== Source document

As with YUM and DNF, Zypper has a much richer feature set than covered here. Please consult with the official documentation for more in-depth information.

Debian-based package managers

One of the oldest Linux distributions currently maintained, Debian's system is very similar to RPM-based systems. They use .deb packages, which can be managed by a tool called dpkg. dpkg is very similar to rpm in that it was designed to manage packages that are available locally. It does no dependency resolution (although it does dependency checking), and has no reliable way to interact with remote repositories. In order to improve the user experience and ease of use, the Debian project commissioned a project called Deity. This codename was eventually abandoned and changed to Advanced Package Tool (APT).
Released as test builds in 1998 (before making an appearance in Debian 2.1 in 1999), many users consider APT one of the defining features of Debian-based systems. It makes use of repositories in a similar fashion to RPM-based systems, but instead of individual .repo files that yum uses, apt has historically used /etc/apt/sources.list to manage repositories. More recently, it also ingests files from /etc/apt/sources.d/. Following the examples in the RPM-based package managers, to accomplish the same thing on Debian-based distributions you have a few options. You can edit/create the files manually in the aforementioned locations from the terminal, or in some cases, you can use a UI front end (such as Software & Updates provided by Ubuntu et al.). To provide the same treatment to all distributions, I will cover only the command-line options. To add a repository without directly editing a file, you can do something like this:
user@ubuntu:~$ sudo apt-add-repository "deb http://APT.spideroak.com/ubuntu-spideroak-hardy/ release restricted"
This will create a spideroakone.list file in /etc/apt/sources.list.d. Obviously, these lines change depending on the repository being added. If you are adding a Personal Package Archive (PPA), you can do this:
user@ubuntu:~$ sudo apt-add-repository ppa:gnome-desktop
NOTE: Debian does not support PPAs natively.
After a repository has been added, Debian-based systems need to be made aware that there is a new location to search for packages. This is done via the apt-get update command:
user@ubuntu:~$ sudo apt-get update Get:1 http://security.ubuntu.com/ubuntu xenial-security InRelease [107 kB] Hit:2 http://APT.spideroak.com/ubuntu-spideroak-hardy release InRelease Hit:3 http://ca.archive.ubuntu.com/ubuntu xenial InRelease Get:4 http://ca.archive.ubuntu.com/ubuntu xenial-updates InRelease [109 kB]               Get:5 http://security.ubuntu.com/ubuntu xenial-security/main amd64 Packages [517 kB] Get:6 http://security.ubuntu.com/ubuntu xenial-security/main i386 Packages [455 kB]       Get:7 http://security.ubuntu.com/ubuntu xenial-security/main Translation-en [221 kB]     ... Fetched 6,399 kB in 3s (2,017 kB/s)                                           Reading package lists... Done
Now that the new repository is added and updated, you can search for a package using the apt-cache command:
user@ubuntu:~$ apt-cache search kate aterm-ml - Afterstep XVT - a VT102 emulator for the X window system frescobaldi - Qt4 LilyPond sheet music editor gitit - Wiki engine backed by a git or darcs filestore jedit - Plugin-based editor for programmers kate - powerful text editor kate-data - shared data files for Kate text editor kate-dbg - debugging symbols for Kate katepart - embeddable text editor component
To install kate, simply run the corresponding install command:
user@ubuntu:~$ sudo apt-get install kate
To remove a package, use apt-get remove:
user@ubuntu:~$ sudo apt-get remove kate
When it comes to package discovery, APT does not provide any functionality that is similar to yum whatprovides. There are a few ways to get this information if you are trying to find where a specific file on disk has come from.

====
== Data section

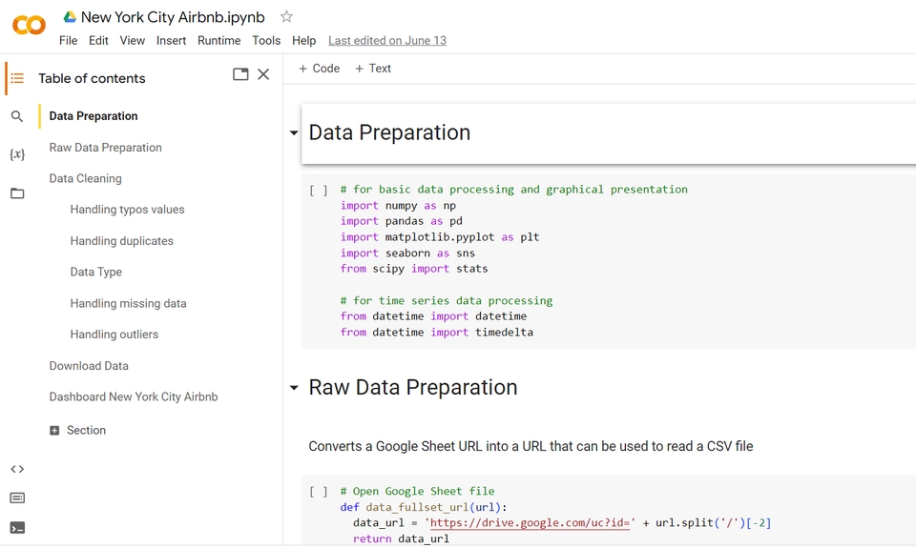
Task: Run the Google Sheet URL code cell
Action: 319,492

====

* _Tasks to perform_:
[1] List every package name that appears in the `apt-cache search kate` output in the Debian package managers text.
[2] Reproduce the passage of the Debian package managers text between "As with YUM" and "Package Tool (APT).", inclusive.

* _Results by task_:
[1] aterm-ml, frescobaldi, gitit, jedit, kate, kate-data, kate-dbg, katepart

[2]
As with YUM and DNF, Zypper has a much richer feature set than covered here. Please consult with the official documentation for more in-depth information.

Debian-based package managers

One of the oldest Linux distributions currently maintained, Debian's system is very similar to RPM-based systems. They use .deb packages, which can be managed by a tool called dpkg. dpkg is very similar to rpm in that it was designed to manage packages that are available locally. It does no dependency resolution (although it does dependency checking), and has no reliable way to interact with remote repositories. In order to improve the user experience and ease of use, the Debian project commissioned a project called Deity. This codename was eventually abandoned and changed to Advanced Package Tool (APT).